What is emotional abuse?

Sadly, there are many cases of abuse during childhood. Defined as the cruel or violent treatment of another person, abuse can be conducted in many ways from physical violence and sexual assault to online bullying and mind games. Regardless of the form, abuse can seriously injure or distress the victim: in any of these scenarios, it can be incredibly challenging to accept what has occurred.

Any behaviour that frequently involves emotional manipulation is described as ‘emotional abuse’ or ‘psychological abuse’. The article will discuss some of the early indicators of emotional abuse as well as its effects on children.

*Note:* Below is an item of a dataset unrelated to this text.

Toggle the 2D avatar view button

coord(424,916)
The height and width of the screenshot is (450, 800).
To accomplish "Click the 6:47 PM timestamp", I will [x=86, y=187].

The CSEW (Crime Survey for England and Wales) defines emotional abuse as someone experiencing any of the following;

  • being told they were not loved
  • being told that they should never have been born
  • being threatened to be abandoned or thrown out of the family home
  • being repeatedly belittled to the extent that they felt worthless
  • being physically threatened, or having someone close to them physically threatened
  • being emotionally neglected

The NSPCC stated that in the previous year, 3% of children aged 11 to 17 and 3.6% of children under the age of 11 had experienced emotional abuse at the hands of a parent or guardian.

How does emotional abuse affect children?

Emotional abuse takes many forms and, as every situation and child is unique, the effects can be vastly different. Common short-term effects include low self-esteem and a lack of confidence. In the long-term, victims of childhood abuse are thought to be at greater risk of experiencing chronic health issues including depression, anxiety disorders, and bipolar disorders.

Recognising emotional abuse

As each case of emotional abuse is different, there isn’t a universal manual for identifying this in children. However, there are some similar behaviours and reactions that might suggest it is the case.

Useful indicators for detecting abuse are usually linked to behaviour – in other words, how the child reacts to particular circumstances. For instance, are they quiet and withdrawn when at home? Do they have trouble establishing and sustaining relationships? Are they separating themselves from their friends, parents, or other adults in social situations?

It is important to remember that a child may not be aware that they are dealing with emotional abuse.

Protecting children from emotional abuse

The sad truth is that children can be abused by anyone: parents, family members, adults, and other children.

If you feel that a child is in immediate danger, reporting the issue is vital for their safety. In these cases, it is advisable to call 999 right away. For less urgent cases that are associated with the workplace, follow your organisation’s child protection procedure – all companies dealing with children must have sufficient safeguarding policies and procedures in place.

If you are or have been a victim of emotional abuse, you should speak to a specialist team about your abuse claim and make sure that your voice is heard, so that you can get the justice you deserve.

It is the responsibility of parents and carers to do all they can to protect children from any form of abuse, and there are many UK helplines that are here to help such as Relate, the men’s advice line, and the National LGBT+ Domestic Abuse Helpline. If you are afraid that a child is in a potentially difficult situation but not in danger, make sure to raise your concerns.